De domingo 3 de março para segunda feira não dormi para acompanhar a cerimônia de entrega do Prêmio Óscar. Nada fácil foi aguentar o esbanjo do luxo, a frivolidade do mundo de celuloide, a idiotice do apresentador, as afirmações banais dos comentaristas italianos. A razão que me levou a assistir a um evento tão fútil foi o desejo de ver como o filme Ainda estou aqui seria recebido e julgado. Quando começaram a circular notícias sobre o longa-metragem, a chamar minha atenção foi o fato que é baseado na vida da advogada Eunice Paiva. Eu não a conheci pessoalmente, mas seu nome está indissoluvelmente ligado à luta dos indígenas brasileiros pela defesa de seus direitos. De imediato, o envolvimento dela e meu na mesma causa, suscitou o desejo de assistir ao filme.

Nos anos noventa, eu li o livro Ua:brari, de Marcelo Rubens Paiva. Gostei tanto que traduzi um trecho para o italiano e o inseri no livro de contos Amazzonia portatile, publicado em 2003. Porém, só em agosto de 2015, navegando pela Internet, soube que Marcelo ficou tetraplégico aos vinte anos de idade após saltar de uma pedra em um lago raso; que o pai foi sequestrado, torturado e morto por militares em 1971; que é filho da advogada Eunice. A estreia de Ainda estou aqui aconteceu no Festival de Veneza, no primeiro dia de setembro de 2024, tendo sido aplaudido por dez minutos consecutivos pelo público, que também aclamou à atuação da atriz Fernanda Torres. No pôster utilizado em Veneza aparece Marcelo Paiva, assim soube que é o autor do livro que inspirou o filme. De imediato, a notícia se tornou uma razão a mais para eu querer assistir ao longa. Em novembro de 2024, de Boa Vista viajei para Brasília, tendo uma ideia fixa e clara na cabeça: a primeira coisa que por lá faria seria ir ao cinema.

LISTA DE ATIVIDADES:
(a) Duplique, do bloco de texto, o trecho que abre com as palavras que contêm "De domingo 3" e fecha com "assistir ao filme.".
(b) Responda, com base no bloco de texto, a cada pergunta abaixo:
(i) Na vida de quem se baseia o filme Ainda estou aqui?
(ii) Em que ano foi publicado o livro de contos Amazzonia portatile?
(iii) Por quanto tempo o público aplaudiu o filme na estreia em Veneza?
(c) Indique se cada afirmação concorda com o bloco de texto e cite as palavras dele que decidem a resposta:
(i) Quem escreve conheceu Eunice Paiva pessoalmente.
(ii) O pai de Marcelo Rubens Paiva foi morto por militares em 1971.
(iii) Em novembro de 2024, quem escreve viajou de Boa Vista para Brasília.

DADOS DO EXERCÍCIO:
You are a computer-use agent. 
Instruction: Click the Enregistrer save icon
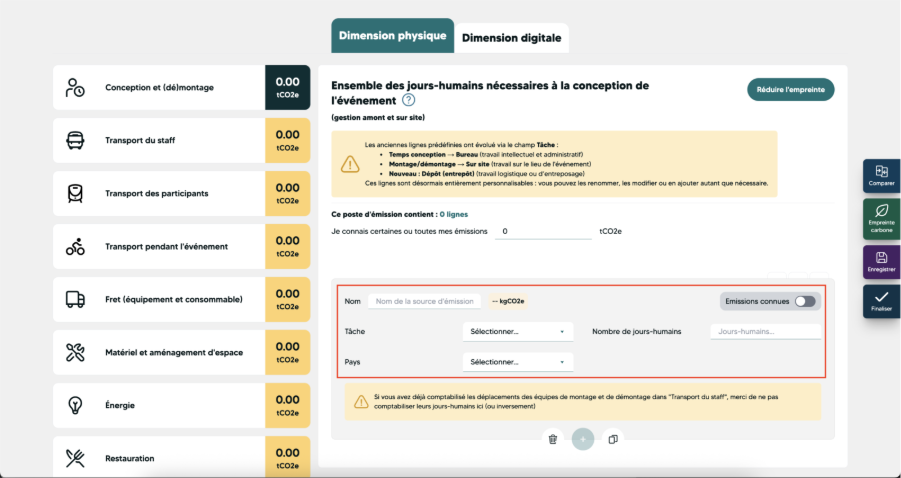click(881, 262)
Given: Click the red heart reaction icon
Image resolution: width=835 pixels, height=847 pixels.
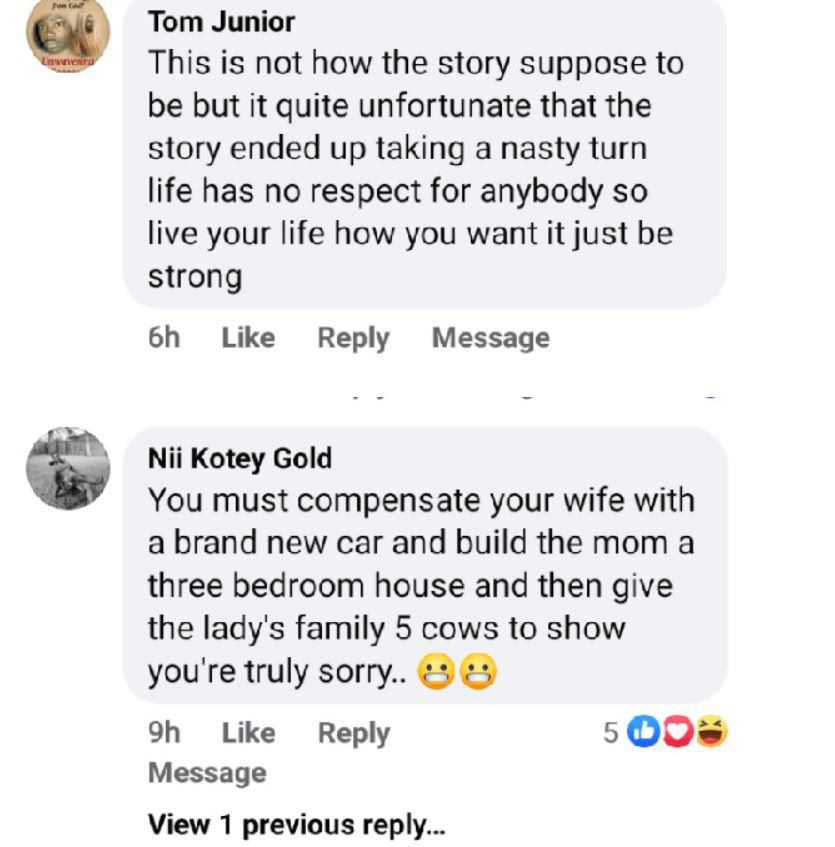Looking at the screenshot, I should click(678, 733).
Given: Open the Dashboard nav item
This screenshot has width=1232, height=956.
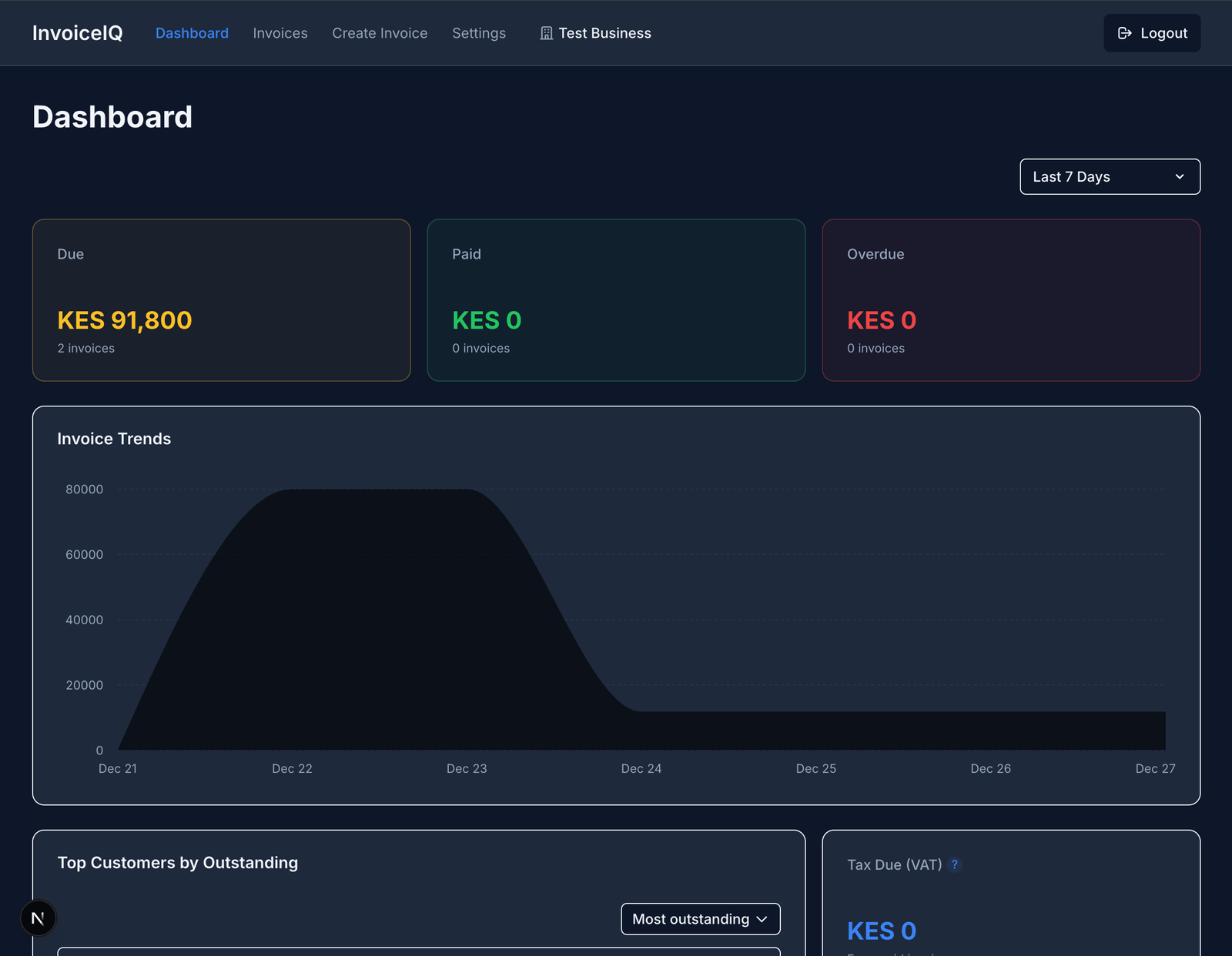Looking at the screenshot, I should pos(192,33).
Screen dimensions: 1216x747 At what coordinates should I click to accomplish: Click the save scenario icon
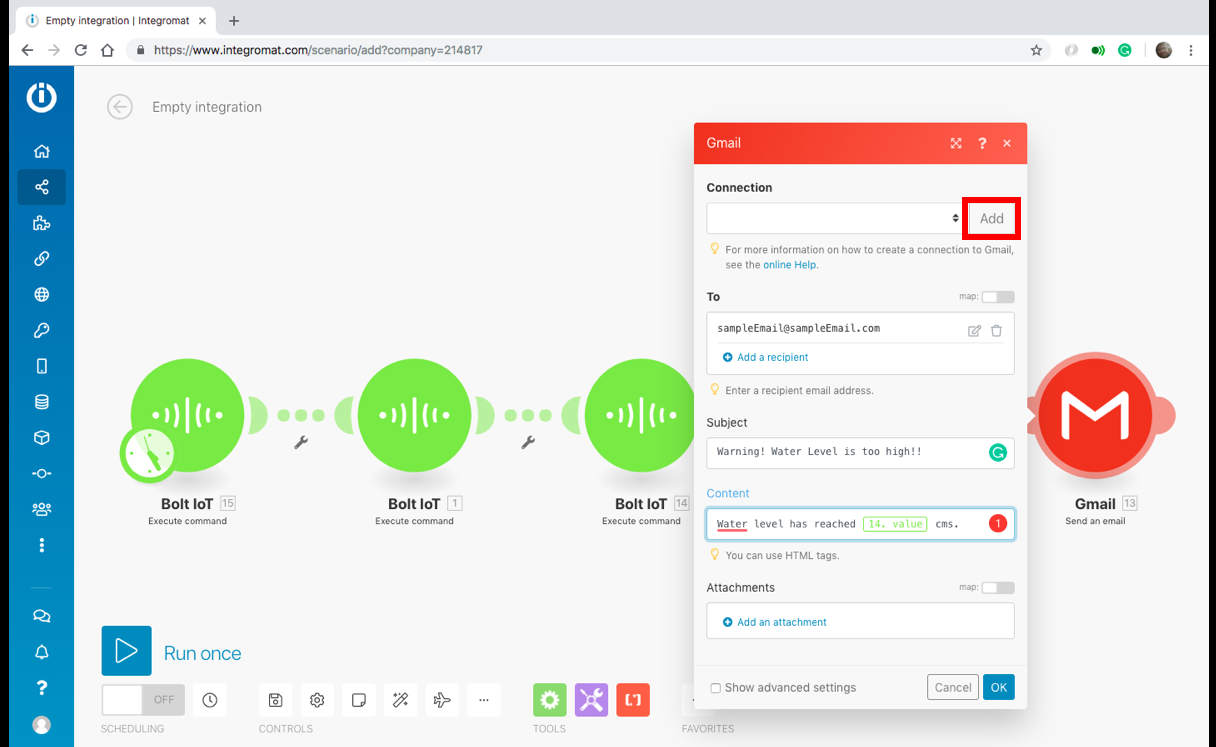point(275,700)
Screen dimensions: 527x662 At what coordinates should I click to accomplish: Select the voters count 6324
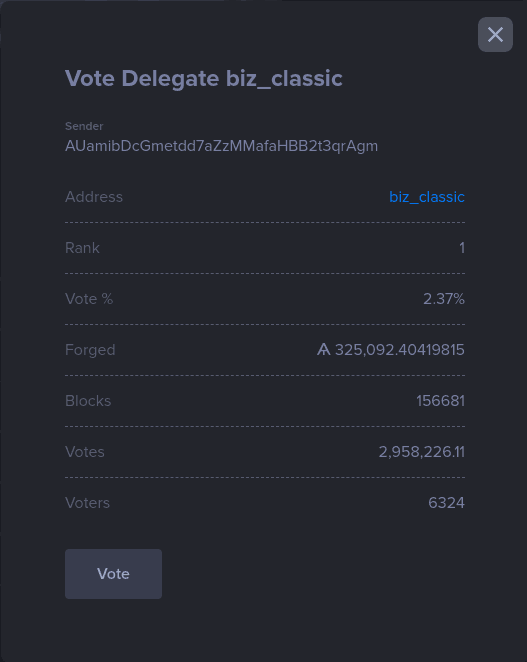446,503
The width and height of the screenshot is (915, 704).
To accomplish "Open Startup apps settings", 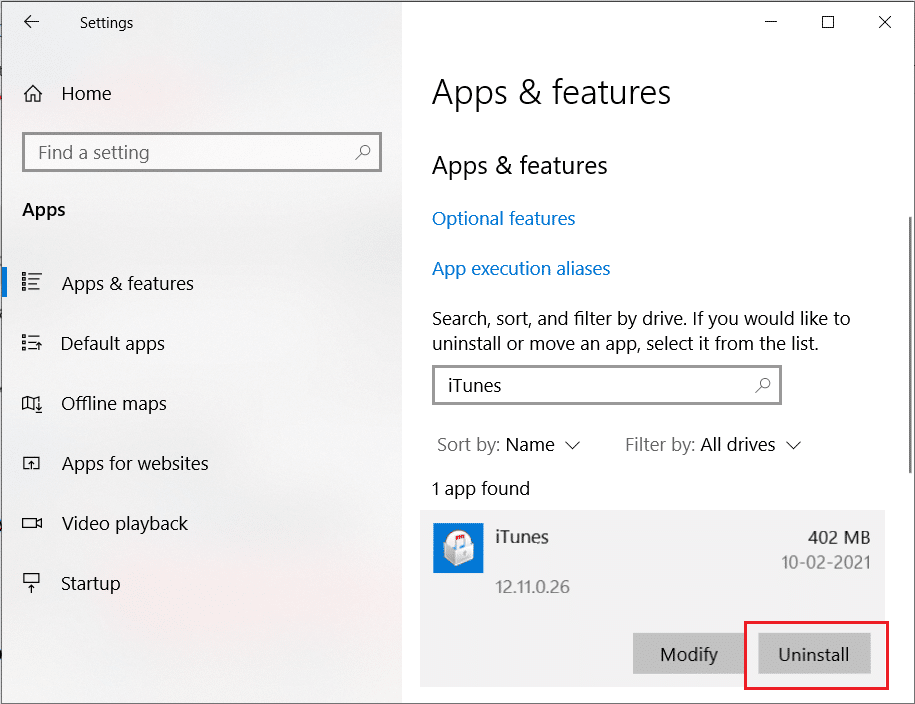I will click(90, 583).
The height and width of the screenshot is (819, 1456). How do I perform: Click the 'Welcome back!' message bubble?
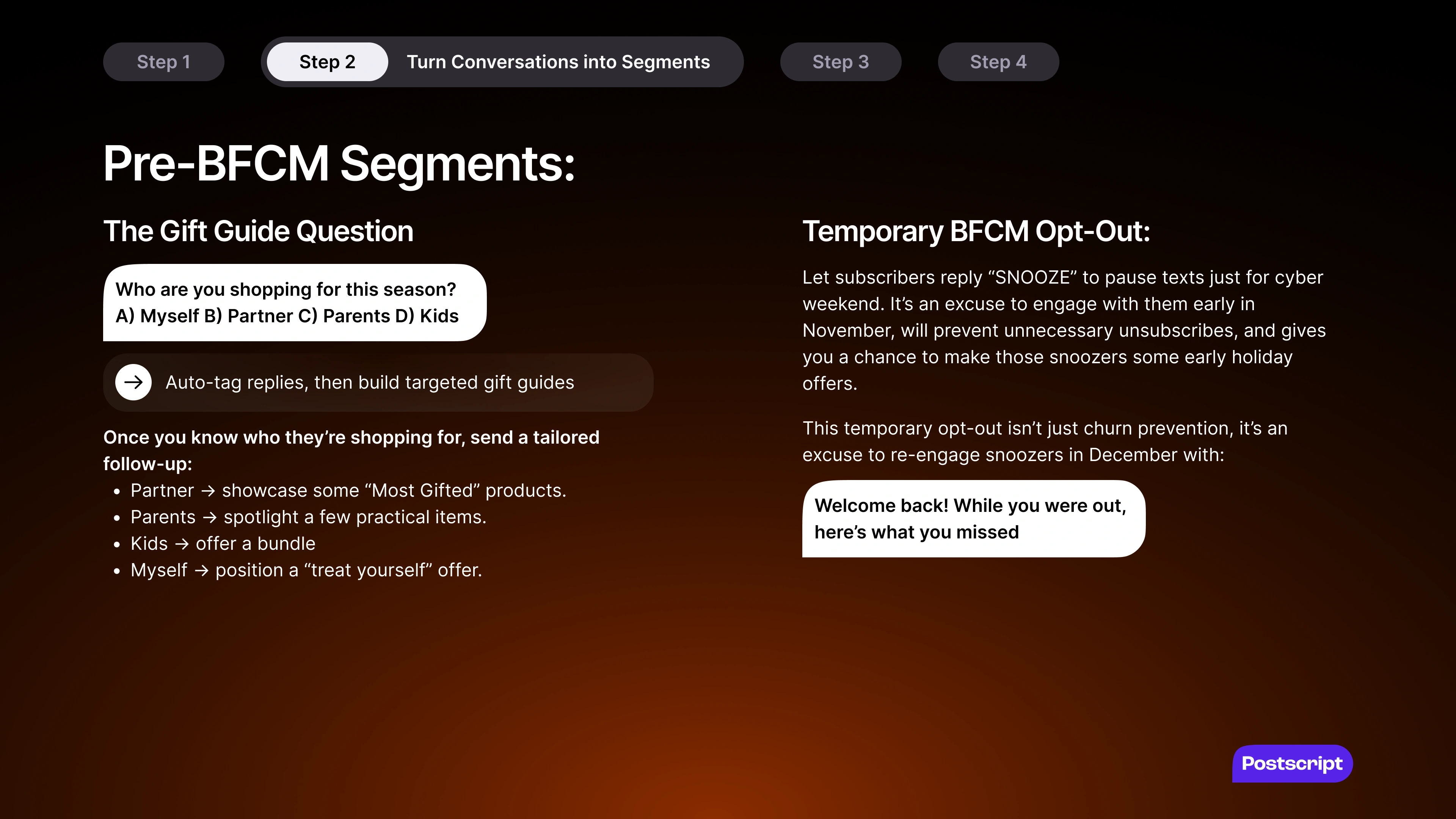pyautogui.click(x=974, y=519)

EXERCÍCIO RESOLVIDO:
(a)
De domingo 3 de março para segunda feira não dormi para acompanhar a cerimônia de entrega do Prêmio Óscar. Nada fácil foi aguentar o esbanjo do luxo, a frivolidade do mundo de celuloide, a idiotice do apresentador, as afirmações banais dos comentaristas italianos. A razão que me levou a assistir a um evento tão fútil foi o desejo de ver como o filme Ainda estou aqui seria recebido e julgado. Quando começaram a circular notícias sobre o longa-metragem, a chamar minha atenção foi o fato que é baseado na vida da advogada Eunice Paiva. Eu não a conheci pessoalmente, mas seu nome está indissoluvelmente ligado à luta dos indígenas brasileiros pela defesa de seus direitos. De imediato, o envolvimento dela e meu na mesma causa, suscitou o desejo de assistir ao filme.

(b)
(i) Na vida da advogada Eunice Paiva.
(ii) Em 2003.
(iii) Por dez minutos consecutivos.

(c)
(i) Não: "Eu não a conheci pessoalmente".
(ii) Sim: "o pai foi sequestrado, torturado e morto por militares em 1971".
(iii) Sim: "Em novembro de 2024, de Boa Vista viajei para Brasília".